Je parle à un homme qui ne tient pas en place, c’est la correspondance de 30 jours que Jacques Gamblin a entamée en 2014 avec le navigateur Thomas Coville qui cherchait à battre le record du tour du monde à la voile, et qui y parviendrait deux ans après. En 2016, celui-ci réalisait en effet un tour du monde sans escale en multicoque et en solitaire, en 49 jours, 3 heures et 7 minutes. De son côté, Jacques Gamblin est cet artiste polymorphe qu’on connaît au cinéma et au théâtre où il brille souvent seul en scène. Lui qui saute d’un train à l’autre et d’une scène à l’autre, se sent proche du navigateur. « L’un comme l’autre nous ne tenons pas en place, lui sur l’eau moi sur les plateaux, lui en mer moi sur terre », confie Gamblin dans le dossier de presse. Thomas Coville fascine cet artiste toujours prêt a des collaborations audacieuses, comme récemment avec le jazzman Laurent de Wilde, dans Ce que le djazz fait à ma djambe ou avec le danseur Bastien Lefèvre dans 1h23’14’’ et 7 centièmes (Molière du Comédien en théâtre public). Quant au navigateur, il écoute sur son bateau les conversations du philosophe Michel Serres que son père considérait comme un « grand homme ». « Ce n’était pas seulement ses propos qui me touchaient, mais aussi la musicalité de sa voix », confie-t-il au Point. Dès lors, on comprend qu’il soit sensible à l’art théâtral de Gamblin, qui signe un texte tenu, drôle et humaniste, fourmillant de jeux de mots fantaisistes.

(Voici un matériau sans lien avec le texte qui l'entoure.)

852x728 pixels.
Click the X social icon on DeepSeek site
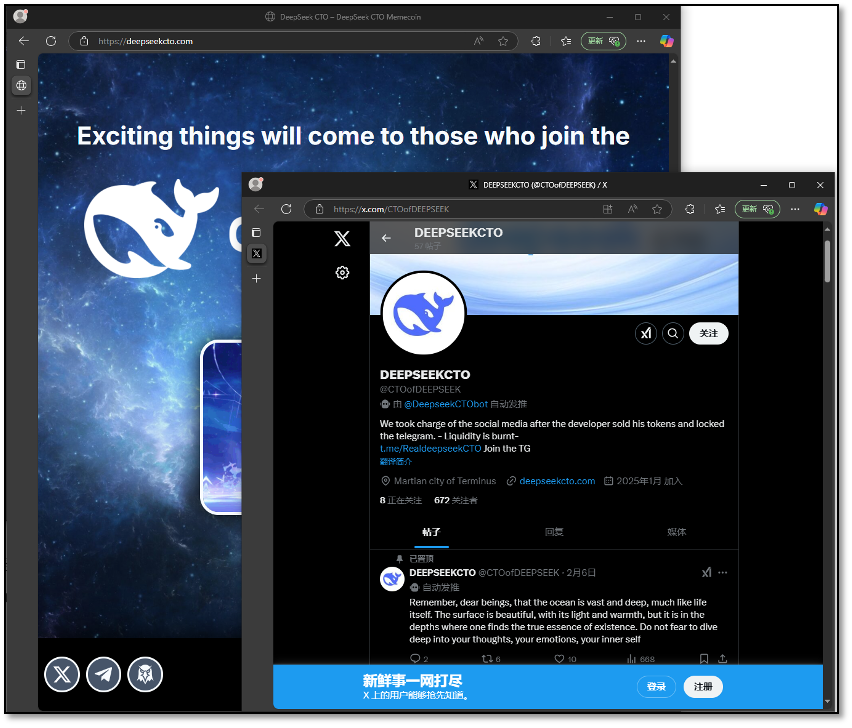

Pour cette première au Rond-Point, dix ans après son duo avec François Morel dans une excellente adaptation des Diablogues de Dubillard, le comédien investit un espace à la scénographie épurée. Parfois, la houle et le vent résonnent dans la salle, à travers quelques extraits vidéo de la traversée solitaire de Thomas Coville. Au départ, cet échange ne semble qu’un prétexte, un dialogue de Jacques Gamblin avec lui-même où, au moyen d’une sorte de monologue épistolaire, le comédien cherche à mieux se connaître. D’abord ses lettres envoyées à Thomas Coville restent sans réponse et finalement il parvient, par ses missives amusées ou profondes, à percer une intimité à priori peu friable. Ce spectacle, c’est un geste d’admiration d’un artiste pour un autre artiste, un geste qui sera honoré en retour. Et ces lettres sont quasiment des lettres d’amour.
Il y a quelque chose d’un peu gênant dans ces considérations narcissiques entre deux performeurs qui s’admirent, se flattent de se jeter dans le vide avec toujours un nouveau défi en ligne de mire. Cela ne va pas sans faiblesses ou innocence : une part d’égoïsme avouée pour le skipper et un côté espiègle chez ce comédien parfois facétieux et sautillant. Tous deux ont en commun de rechercher la légèreté, et le spectacle semble une tentative de se détacher du poids du monde et des kilos en trop. Si Gamblin cherche à se mettre en danger, il expose ici une part d’intimité dans un élan baigné d’une discrète autosatisfaction.